:: GIVEN ENTRIES ::
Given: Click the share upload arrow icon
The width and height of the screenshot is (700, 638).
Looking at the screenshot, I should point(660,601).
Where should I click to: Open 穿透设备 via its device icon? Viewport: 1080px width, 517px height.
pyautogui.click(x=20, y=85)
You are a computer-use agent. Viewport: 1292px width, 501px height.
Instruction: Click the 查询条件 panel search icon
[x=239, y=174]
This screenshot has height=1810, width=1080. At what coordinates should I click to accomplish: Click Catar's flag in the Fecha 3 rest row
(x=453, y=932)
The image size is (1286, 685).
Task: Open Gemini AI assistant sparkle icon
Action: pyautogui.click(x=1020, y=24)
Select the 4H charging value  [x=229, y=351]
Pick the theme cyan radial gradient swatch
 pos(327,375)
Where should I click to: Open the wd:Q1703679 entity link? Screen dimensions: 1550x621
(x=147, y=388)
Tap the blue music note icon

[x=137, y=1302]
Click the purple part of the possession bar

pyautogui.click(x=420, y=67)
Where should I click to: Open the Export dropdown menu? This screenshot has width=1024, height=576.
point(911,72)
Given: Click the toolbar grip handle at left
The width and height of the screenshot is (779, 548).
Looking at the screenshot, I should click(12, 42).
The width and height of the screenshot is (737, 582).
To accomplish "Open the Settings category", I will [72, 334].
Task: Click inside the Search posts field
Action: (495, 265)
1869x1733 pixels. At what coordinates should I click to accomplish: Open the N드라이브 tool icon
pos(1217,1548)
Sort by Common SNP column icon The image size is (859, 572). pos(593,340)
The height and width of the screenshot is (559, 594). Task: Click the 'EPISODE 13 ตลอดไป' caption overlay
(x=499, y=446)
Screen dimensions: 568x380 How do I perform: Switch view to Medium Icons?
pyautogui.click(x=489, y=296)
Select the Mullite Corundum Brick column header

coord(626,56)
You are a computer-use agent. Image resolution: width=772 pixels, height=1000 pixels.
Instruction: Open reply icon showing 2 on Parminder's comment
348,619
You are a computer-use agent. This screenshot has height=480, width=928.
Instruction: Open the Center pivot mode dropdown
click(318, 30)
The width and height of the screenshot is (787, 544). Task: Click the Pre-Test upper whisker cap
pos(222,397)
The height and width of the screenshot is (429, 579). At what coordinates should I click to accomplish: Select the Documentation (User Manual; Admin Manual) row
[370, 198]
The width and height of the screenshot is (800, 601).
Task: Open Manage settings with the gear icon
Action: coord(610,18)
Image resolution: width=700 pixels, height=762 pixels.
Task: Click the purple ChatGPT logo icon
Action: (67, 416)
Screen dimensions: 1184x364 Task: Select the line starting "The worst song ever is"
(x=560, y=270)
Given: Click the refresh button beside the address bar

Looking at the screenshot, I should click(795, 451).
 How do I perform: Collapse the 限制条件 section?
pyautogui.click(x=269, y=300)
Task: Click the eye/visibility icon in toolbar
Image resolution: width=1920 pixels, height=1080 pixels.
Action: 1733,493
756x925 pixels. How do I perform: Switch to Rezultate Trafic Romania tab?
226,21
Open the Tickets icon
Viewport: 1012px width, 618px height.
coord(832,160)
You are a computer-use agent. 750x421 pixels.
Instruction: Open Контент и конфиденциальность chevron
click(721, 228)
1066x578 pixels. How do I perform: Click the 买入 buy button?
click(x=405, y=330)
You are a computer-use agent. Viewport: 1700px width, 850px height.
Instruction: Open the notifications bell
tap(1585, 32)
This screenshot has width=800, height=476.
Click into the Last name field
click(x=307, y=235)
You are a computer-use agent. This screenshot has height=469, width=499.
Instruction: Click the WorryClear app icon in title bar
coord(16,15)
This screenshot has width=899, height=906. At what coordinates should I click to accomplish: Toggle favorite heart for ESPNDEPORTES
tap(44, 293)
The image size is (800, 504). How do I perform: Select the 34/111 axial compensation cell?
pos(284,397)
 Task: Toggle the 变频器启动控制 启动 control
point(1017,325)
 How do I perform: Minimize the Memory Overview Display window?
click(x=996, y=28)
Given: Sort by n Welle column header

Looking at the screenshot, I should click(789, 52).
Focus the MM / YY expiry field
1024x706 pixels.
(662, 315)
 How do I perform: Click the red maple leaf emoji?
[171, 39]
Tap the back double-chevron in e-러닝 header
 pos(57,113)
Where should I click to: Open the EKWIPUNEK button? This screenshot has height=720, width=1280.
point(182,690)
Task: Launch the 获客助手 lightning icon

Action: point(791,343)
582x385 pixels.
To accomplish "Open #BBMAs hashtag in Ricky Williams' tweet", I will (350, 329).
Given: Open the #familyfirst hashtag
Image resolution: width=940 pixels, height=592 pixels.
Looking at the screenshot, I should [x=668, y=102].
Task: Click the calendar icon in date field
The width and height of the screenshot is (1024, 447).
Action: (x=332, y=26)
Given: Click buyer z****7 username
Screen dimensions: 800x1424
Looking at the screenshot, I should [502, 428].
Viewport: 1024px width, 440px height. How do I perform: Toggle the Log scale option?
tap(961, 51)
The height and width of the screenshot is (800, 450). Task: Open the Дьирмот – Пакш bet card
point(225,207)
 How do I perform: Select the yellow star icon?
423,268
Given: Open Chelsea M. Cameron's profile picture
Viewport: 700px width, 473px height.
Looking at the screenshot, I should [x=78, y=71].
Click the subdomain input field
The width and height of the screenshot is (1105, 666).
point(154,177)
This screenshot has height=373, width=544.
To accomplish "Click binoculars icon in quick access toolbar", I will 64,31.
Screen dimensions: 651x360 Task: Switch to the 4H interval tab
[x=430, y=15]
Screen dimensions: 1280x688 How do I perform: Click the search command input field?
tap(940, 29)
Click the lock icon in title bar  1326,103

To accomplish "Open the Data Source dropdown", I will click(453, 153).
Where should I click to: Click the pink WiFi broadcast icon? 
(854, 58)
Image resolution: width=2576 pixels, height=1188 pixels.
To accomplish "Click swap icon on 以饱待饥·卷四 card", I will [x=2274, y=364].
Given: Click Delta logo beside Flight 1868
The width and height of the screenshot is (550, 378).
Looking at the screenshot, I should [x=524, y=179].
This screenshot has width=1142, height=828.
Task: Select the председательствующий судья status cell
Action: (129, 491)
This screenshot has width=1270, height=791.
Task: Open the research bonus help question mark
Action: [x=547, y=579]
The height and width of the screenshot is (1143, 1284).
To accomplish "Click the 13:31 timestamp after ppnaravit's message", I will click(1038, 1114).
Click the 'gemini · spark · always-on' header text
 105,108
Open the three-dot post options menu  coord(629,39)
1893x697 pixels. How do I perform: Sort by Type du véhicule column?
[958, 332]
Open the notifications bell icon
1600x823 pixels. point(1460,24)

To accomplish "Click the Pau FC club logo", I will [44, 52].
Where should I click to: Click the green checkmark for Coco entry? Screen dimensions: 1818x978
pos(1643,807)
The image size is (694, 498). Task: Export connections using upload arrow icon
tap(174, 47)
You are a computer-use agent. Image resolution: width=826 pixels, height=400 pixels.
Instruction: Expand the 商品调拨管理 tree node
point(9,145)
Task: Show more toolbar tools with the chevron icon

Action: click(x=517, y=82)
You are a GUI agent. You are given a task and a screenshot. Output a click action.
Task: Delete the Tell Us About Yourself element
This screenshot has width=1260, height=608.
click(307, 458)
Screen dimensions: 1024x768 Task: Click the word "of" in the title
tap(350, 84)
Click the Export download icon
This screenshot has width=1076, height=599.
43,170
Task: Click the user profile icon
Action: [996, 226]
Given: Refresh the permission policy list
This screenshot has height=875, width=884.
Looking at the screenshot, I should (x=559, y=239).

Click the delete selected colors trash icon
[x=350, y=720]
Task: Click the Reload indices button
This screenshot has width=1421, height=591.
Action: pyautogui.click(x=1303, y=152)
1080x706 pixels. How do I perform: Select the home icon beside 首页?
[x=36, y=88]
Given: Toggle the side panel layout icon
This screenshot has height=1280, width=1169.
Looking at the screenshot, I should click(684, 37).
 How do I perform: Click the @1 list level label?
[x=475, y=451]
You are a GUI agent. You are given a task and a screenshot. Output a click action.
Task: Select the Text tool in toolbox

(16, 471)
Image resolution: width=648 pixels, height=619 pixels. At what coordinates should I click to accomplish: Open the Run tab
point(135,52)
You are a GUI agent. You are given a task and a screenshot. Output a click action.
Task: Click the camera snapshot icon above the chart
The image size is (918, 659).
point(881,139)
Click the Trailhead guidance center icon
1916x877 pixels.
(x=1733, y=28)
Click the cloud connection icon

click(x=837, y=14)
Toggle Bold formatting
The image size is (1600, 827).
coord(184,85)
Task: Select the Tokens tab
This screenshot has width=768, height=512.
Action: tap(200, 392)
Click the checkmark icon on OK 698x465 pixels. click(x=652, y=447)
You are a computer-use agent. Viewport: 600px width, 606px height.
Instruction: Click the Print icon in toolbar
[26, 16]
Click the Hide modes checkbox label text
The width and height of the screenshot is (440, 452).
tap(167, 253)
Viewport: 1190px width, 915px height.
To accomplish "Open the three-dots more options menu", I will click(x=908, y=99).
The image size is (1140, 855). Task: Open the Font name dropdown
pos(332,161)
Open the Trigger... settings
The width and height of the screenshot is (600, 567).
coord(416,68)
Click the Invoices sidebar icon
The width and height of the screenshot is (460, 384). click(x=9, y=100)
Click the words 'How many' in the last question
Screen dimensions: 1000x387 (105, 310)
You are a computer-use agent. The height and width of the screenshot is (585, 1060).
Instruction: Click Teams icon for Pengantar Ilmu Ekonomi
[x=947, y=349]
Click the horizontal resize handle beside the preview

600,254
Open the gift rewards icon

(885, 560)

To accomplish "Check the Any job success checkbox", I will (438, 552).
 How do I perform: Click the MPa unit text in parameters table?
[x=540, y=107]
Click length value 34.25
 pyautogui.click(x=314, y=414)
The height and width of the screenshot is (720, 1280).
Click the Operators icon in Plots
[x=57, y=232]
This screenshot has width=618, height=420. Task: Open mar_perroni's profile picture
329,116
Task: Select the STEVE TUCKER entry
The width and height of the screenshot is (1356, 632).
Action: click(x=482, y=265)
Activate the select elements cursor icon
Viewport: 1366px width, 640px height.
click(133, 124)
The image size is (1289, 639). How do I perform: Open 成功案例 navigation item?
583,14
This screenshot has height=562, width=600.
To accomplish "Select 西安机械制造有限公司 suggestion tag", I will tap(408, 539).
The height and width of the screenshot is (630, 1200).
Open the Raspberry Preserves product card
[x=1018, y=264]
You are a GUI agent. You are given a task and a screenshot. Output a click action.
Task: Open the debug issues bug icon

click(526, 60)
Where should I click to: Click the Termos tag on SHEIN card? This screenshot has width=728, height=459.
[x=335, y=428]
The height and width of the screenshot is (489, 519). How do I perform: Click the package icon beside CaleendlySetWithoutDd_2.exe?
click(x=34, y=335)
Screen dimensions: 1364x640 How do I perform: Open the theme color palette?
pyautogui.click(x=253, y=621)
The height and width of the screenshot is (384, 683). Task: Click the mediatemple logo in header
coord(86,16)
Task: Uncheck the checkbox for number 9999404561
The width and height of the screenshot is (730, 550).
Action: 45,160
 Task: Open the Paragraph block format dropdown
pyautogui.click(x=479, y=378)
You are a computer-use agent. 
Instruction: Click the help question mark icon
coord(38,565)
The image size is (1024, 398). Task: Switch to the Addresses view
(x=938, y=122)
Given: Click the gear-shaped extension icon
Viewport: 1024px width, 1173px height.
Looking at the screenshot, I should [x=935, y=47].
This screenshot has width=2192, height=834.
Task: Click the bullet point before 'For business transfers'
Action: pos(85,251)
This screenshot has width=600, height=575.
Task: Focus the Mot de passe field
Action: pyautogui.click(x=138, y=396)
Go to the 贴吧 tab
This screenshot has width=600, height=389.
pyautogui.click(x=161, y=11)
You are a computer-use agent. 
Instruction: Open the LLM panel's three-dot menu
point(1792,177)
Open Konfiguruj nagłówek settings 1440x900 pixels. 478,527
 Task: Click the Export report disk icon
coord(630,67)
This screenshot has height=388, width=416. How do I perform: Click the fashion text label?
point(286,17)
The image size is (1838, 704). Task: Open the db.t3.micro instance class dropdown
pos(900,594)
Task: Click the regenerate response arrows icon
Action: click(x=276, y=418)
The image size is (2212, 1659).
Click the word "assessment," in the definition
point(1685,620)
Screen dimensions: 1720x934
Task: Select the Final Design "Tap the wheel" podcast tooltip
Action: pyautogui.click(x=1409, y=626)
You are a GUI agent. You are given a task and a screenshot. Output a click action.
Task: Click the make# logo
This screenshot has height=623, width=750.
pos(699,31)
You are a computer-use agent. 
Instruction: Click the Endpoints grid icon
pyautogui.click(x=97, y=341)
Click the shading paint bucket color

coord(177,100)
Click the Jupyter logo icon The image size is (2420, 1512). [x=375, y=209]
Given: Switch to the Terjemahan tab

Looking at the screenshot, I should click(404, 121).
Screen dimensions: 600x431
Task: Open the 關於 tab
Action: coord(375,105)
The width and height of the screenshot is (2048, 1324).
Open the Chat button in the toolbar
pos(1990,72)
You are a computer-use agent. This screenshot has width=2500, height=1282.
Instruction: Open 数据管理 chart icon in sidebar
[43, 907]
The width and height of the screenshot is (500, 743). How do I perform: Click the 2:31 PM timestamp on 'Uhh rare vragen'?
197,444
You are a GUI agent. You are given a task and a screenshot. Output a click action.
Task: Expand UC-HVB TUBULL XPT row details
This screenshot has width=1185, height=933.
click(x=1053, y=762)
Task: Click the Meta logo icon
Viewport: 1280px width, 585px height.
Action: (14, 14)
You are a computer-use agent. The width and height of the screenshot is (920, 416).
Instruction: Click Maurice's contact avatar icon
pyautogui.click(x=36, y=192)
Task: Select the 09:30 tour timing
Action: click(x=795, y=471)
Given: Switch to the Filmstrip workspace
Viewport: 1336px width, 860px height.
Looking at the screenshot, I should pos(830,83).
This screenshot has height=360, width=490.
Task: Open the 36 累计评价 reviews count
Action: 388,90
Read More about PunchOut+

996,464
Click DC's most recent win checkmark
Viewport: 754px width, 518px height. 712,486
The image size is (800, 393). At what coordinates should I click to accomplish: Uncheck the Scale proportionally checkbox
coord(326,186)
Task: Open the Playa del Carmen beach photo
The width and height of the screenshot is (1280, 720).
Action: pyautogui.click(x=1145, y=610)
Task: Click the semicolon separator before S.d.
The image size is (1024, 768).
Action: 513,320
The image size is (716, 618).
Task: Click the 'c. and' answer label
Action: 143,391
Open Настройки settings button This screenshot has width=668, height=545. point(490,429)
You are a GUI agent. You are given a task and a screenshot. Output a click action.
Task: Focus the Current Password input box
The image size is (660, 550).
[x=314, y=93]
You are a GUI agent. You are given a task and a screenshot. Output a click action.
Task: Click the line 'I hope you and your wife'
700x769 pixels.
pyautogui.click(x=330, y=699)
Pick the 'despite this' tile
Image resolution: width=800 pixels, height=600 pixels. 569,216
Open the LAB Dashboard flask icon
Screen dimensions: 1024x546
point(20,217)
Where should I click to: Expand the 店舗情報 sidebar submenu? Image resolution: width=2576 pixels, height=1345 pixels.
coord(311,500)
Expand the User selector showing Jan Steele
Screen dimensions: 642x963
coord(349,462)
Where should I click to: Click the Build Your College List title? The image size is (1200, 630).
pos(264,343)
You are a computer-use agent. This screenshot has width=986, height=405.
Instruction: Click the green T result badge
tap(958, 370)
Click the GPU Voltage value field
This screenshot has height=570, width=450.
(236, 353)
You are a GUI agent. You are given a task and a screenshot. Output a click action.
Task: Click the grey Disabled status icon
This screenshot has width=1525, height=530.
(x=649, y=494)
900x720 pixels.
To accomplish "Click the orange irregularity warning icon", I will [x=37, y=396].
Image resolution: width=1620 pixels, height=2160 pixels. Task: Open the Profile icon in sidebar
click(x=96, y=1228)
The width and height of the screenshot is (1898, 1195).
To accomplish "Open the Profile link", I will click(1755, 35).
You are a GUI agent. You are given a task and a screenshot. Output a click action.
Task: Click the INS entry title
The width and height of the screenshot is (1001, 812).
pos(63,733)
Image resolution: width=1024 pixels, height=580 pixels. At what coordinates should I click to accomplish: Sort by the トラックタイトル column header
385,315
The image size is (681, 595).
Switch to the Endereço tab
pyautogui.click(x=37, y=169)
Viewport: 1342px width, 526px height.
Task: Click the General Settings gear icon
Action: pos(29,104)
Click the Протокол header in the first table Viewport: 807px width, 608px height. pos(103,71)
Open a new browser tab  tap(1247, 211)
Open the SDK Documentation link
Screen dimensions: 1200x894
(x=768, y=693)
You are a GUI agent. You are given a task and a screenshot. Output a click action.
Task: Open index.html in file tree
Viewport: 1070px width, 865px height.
:::
● **WORK REQUIRED**
Check each line of the entries for the string "options". Copy the lines that have it.

● **RESPONSE**
Open the three-dot post options menu  coord(629,39)
To accomplish "Open the three-dots more options menu", I will click(x=908, y=99).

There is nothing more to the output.